I made sure mom was ok. I didn't want her to have a heart attack or anything. She was physically and mentally shaken as you can imagine. I had never seen her like this before. I called Dallas' Baylor Hospital from the kitchen to see if, in fact, the news we had just heard was accurate. I kept thinking in the back of my mind, "They have to be exaggerating, it can't be so." I think I called the ICU and spoke with someone, I don't even know who. He confirmed that yes, John had broken his neck and his spinal cord appeared to be severed. They would be able to tell more after the swelling went down--which could take months and even up to a year before they would know "for sure" if he would ever walk again. They explained where the spinal cord had snapped and that John had feeling on his shoulders but nothing below that. He would more than likely be in a wheel chair for the rest of his life. Whether or not he would regain use of his arms, only time would tell.

I'll have to think now on how things progressed. It is this part that I remember most. How can anyone forget a phone call like that? I'll try and coincide with John's entries on my perspective of this life-altering experience. Let me stress that an accident of this multitude not only effects the person who becomes disabled, but it deeply effects the family and loved ones also. I can't say that enough. He is not the only one who went through hell and back, the family was right there by his side, some more than others. So, for anyone who is going through this very tough time with a loved one, I can only say that you all will survive.

Yes, there will be extremely tough times. You will have to do things you never thought you would have to do. There is a learning curve almost as intense for you as there is for the person who had the accident. But hang in there. I truly feel there is a reason these things happen; and it all makes us better people, somehow. You may not feel that now, but you will.

In the Hospital

So there I was in Baylor Memorial hospital in Dallas Texas after falling and breaking my neck. I'd just gotten the news from the doctor that I would be totally paralyzed for the rest of my life. It was as if a life sentence had been passed down. I wished that I were dead.

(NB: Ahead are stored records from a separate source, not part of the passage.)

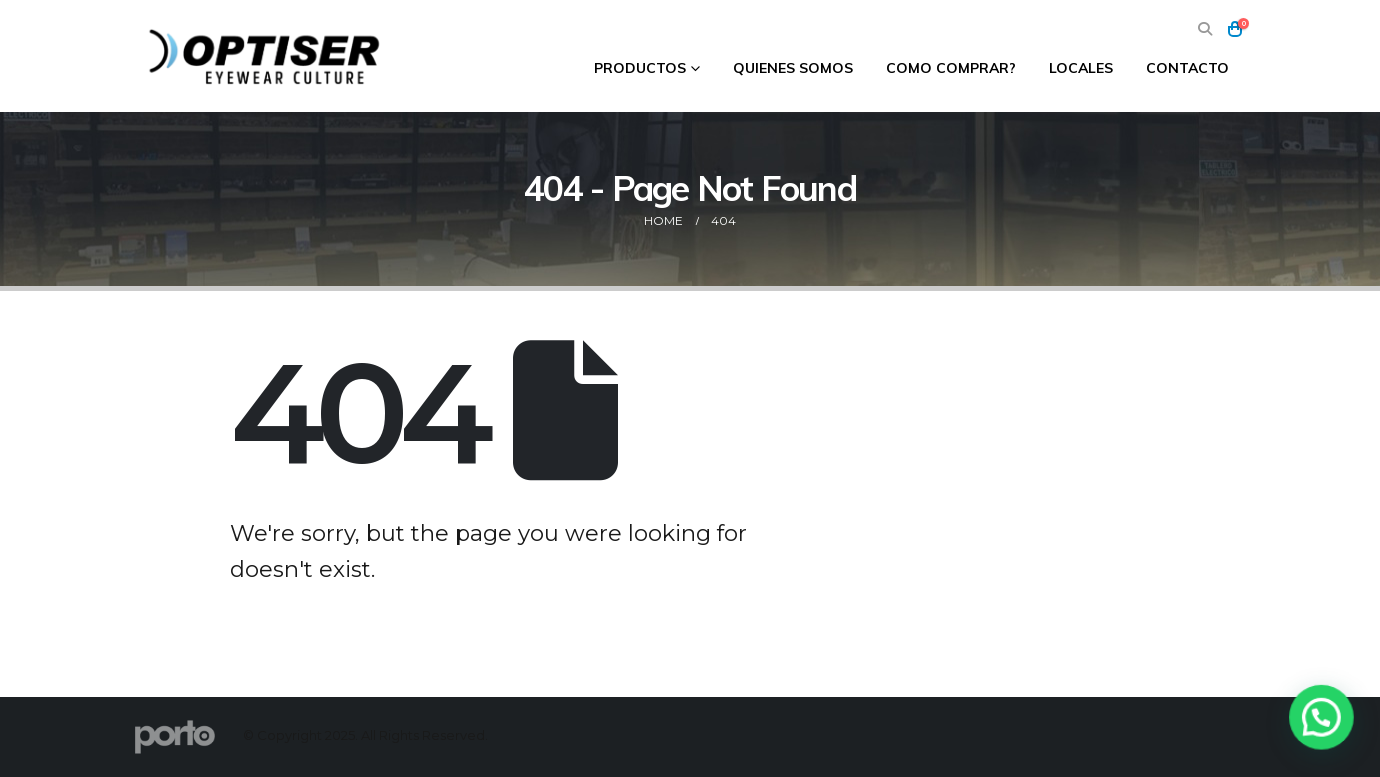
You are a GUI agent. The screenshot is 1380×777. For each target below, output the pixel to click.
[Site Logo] (267, 56)
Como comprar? (951, 68)
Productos (640, 68)
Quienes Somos (793, 68)
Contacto (1187, 68)
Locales (1081, 68)
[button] (1204, 29)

I couldn't spend the rest of my life lying in a hospital bed. For the first time in my life, I wanted to commit suicide. But I was paralyzed, how could I do myself in? It was a mind-racking Catch-22.

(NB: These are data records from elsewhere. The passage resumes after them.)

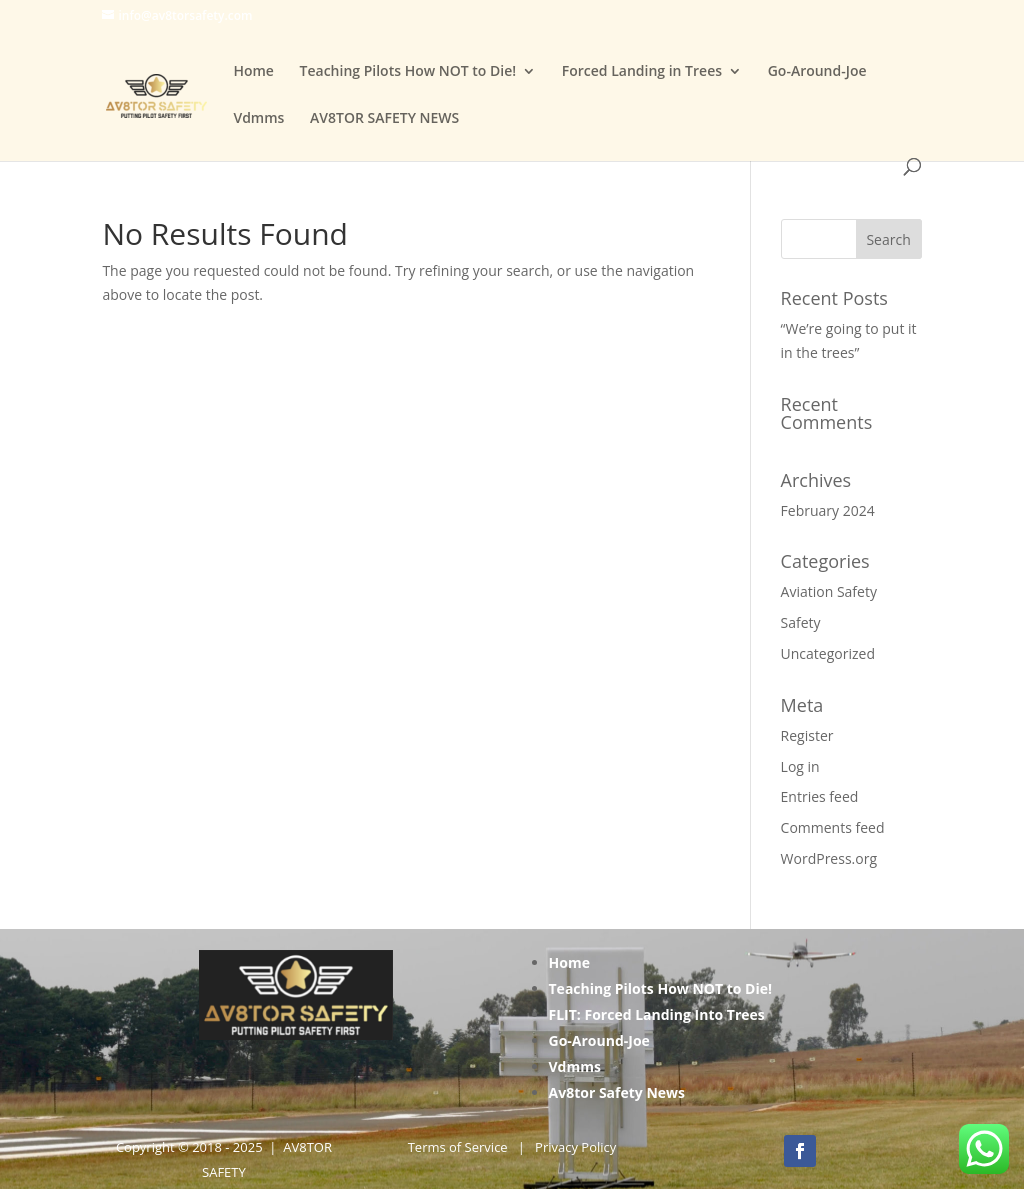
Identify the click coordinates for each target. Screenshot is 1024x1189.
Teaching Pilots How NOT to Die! (408, 72)
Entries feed (820, 796)
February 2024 (828, 510)
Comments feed (833, 827)
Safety (801, 622)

A nurse came in to get information from me: name, birthday, and insurance information, etc. I gave it to her. I was glad that I had health insurance.

A few minutes go by, and then a male nurse comes in and explains to me that since I can't control my bladder on my own that a catheter needed to be inserted up to my penis. Oh Jesus, I just knew that was going to hurt. I couldn't feel anything below my shoulders, but my penis, it was still going to hurt; of that, I was sure, but I didn't feel a thing. I was thankful for that.

Then I was put into tong traction and placed on Stryker frame,
which allowed me to be turned facing down periodically to keep the pressure of my backside and prevent pressure sores.

It was hell being in the inverted position with my face facing the floor. My head had to be supported in a sling, which proved to be quite uncomfortable. I was certain that something more comfortable could be devised, and I was angry that someone had not already done it.

My neck hurt quite a bit, and being a baby when it comes to pain I asked for something. The nurses explained to me that the doctors didn't want any pain masking drugs in my system so that if any additional pain occurred I can tell them about it. I began to have a serious dislike of doctors right then and there.

It must've been around 9 p.m. that I had my first visitor, my aunt Eunice, James’s mother. It didn't take more than a minute or two before she started crying. I felt ashamed. I didn't want to be seen like this, and I certainly didn't want to cause anyone any grief. I'd caused too much grief in my family already. I didn't want to cause any more. Couldn't I do anything right?

The shame I felt being paralyzed, it was bad. I felt subhuman. I felt disfigured, something to be pitied. I didn't need the weight of anyone's pity on my mind.